You should feel encouraged by other realities prevalent in the study. The survey revealed that among the more than 3,000 people who responded, barely more than 600 reported that they were working with a professional advisor (just 21% of the sample). 

In the U.S., roughly 1-in-3 Americans have hired and are currently teaming with a wealth manager, whereas the percentage is lower in the U.K. Here’s the opportunity: 62% of Americans acknowledge that they need help improving their finances. The crux of it is that a wide gap exists between those who are paying for advice and the total sum of folks who need advice. 

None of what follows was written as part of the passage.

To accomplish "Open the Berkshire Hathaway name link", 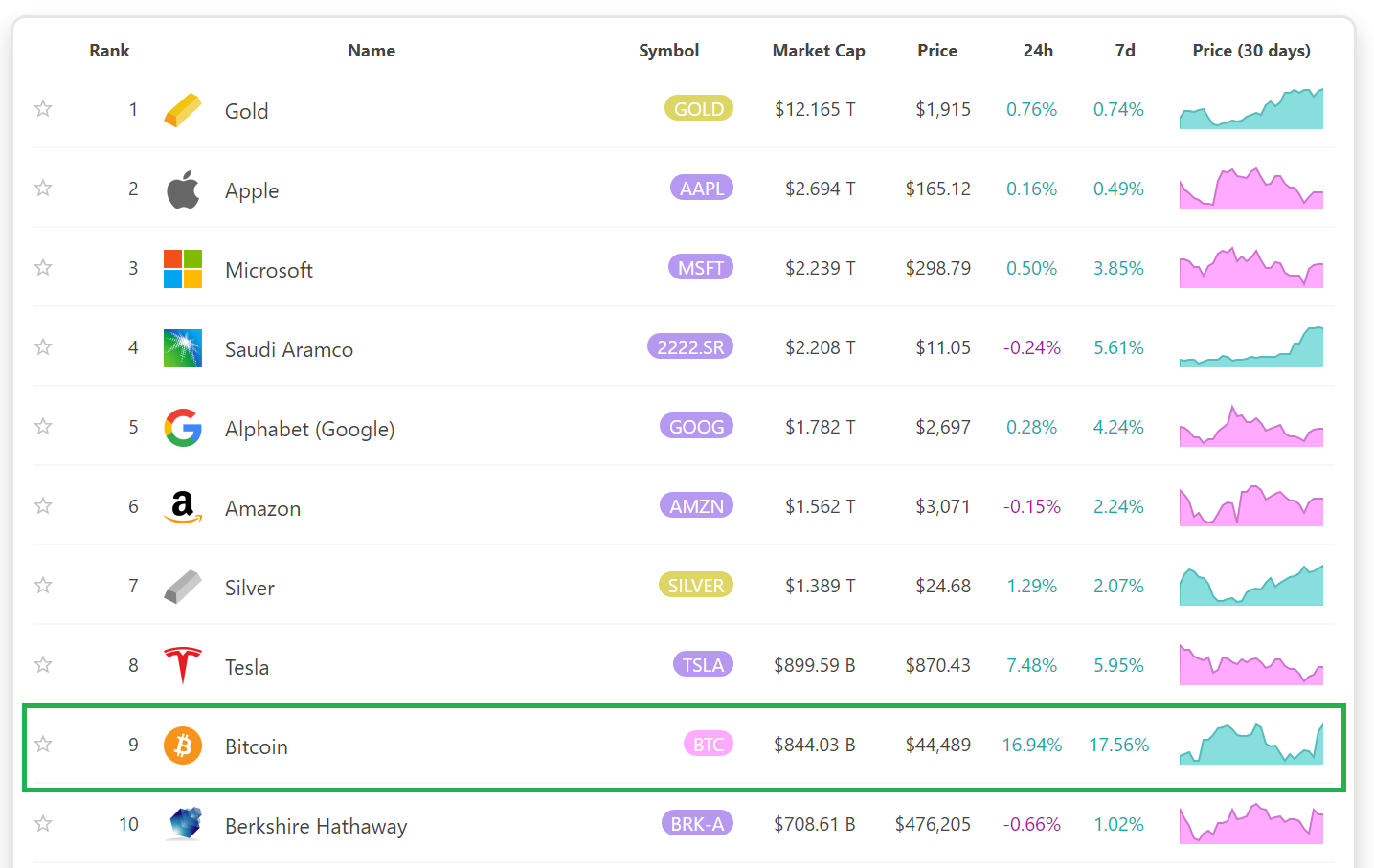I will pos(316,826).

Now, it’s likely that people of more modest means would like help, but they are frankly not ideal clients from a revenue standpoint. But the latest trends in household assets and net worth suggest that more families are climbing into the mass-affluent category due to a rising stock market over the last decade and a strong nationwide housing market. Moreover, with steady contributions to employer retirement savings plans (as seen in the latest “How America Saves” report issued by Vanguard Group), a growing pool of potential clients could soon be knocking on your door (or shooting you an email).

The Bottom Line

Retail investors crave help with their money, they just don’t know where to start. There are both cut-and-dried reasons, such as wanting to hit a specific financial milestone depending on their stage of life, as well as emotional needs that are usually tougher to pin down. Morningstar’s midyear study is fun summer reading, no doubt about it, but we assert it proves there’s an emerging trend — behavioral coaching and financial security are increasingly cornerstone value propositions for today’s advisor. Protective investment strategies can help clients across many financial stages of life not only get to their goals but also help them feel more confident and at peace along the way.

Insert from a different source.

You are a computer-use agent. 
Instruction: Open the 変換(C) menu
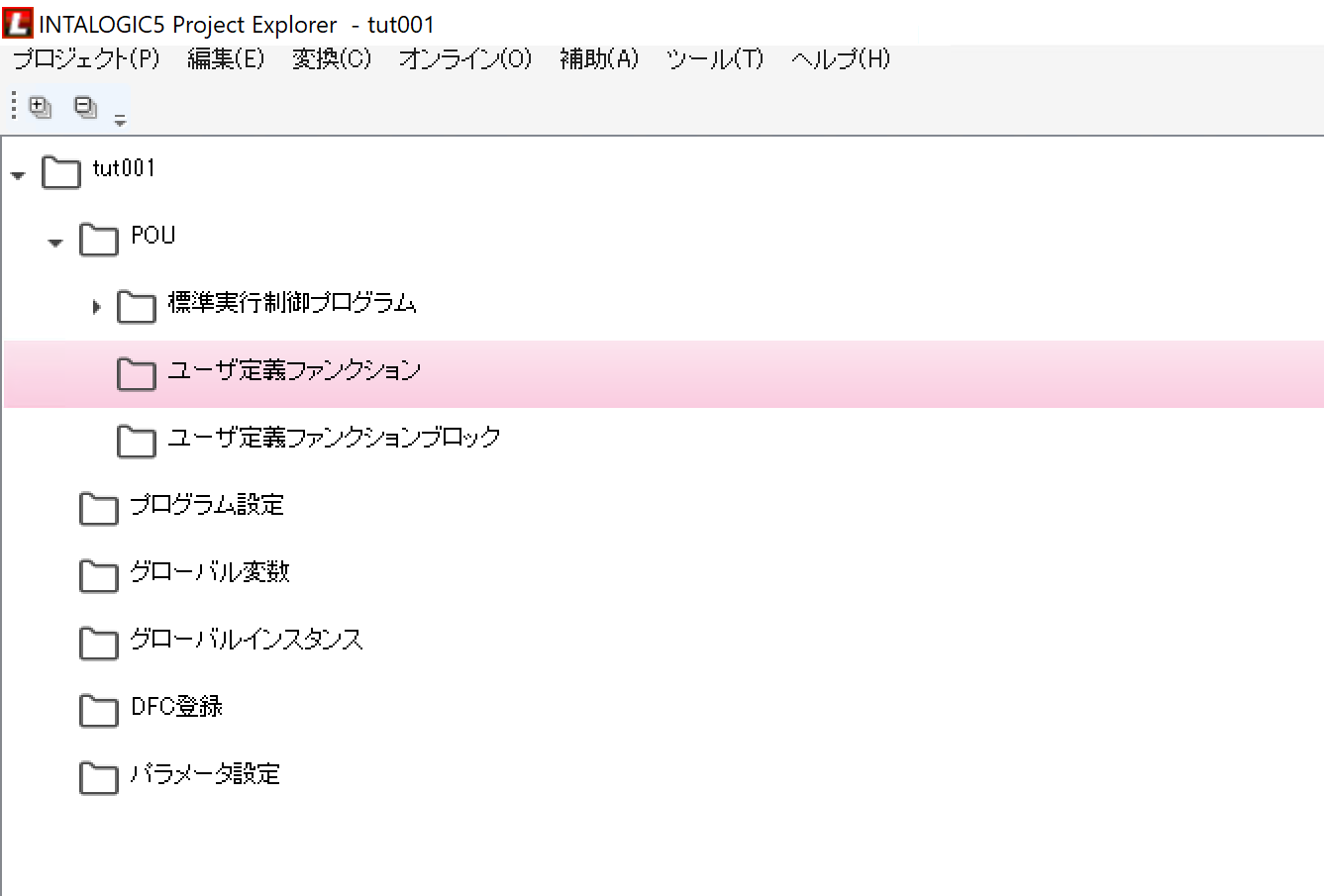click(332, 59)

Structured Notes have complex features and may not be suitable for all investors. They are sold only by prospectus and investors should read the prospectus and pricing supplement carefully before investing, as they contain a detailed explanation of the risks, tax treatment, and other relevant information about the investment. The tax treatment of Structured Notes varies depending on the offering, and can be uncertain in some cases. Structured products are sold through financial professionals, and investors should consult their accounting, legal, and/or tax professional before investing.

IMPORTANT: Annuities are not suitable for all investors. All recommendations for annuity products must be suitable and appropriate for the client and must be based on a thorough fact finding and understanding of the client’s unique financial situation, needs, goals and risk tolerance.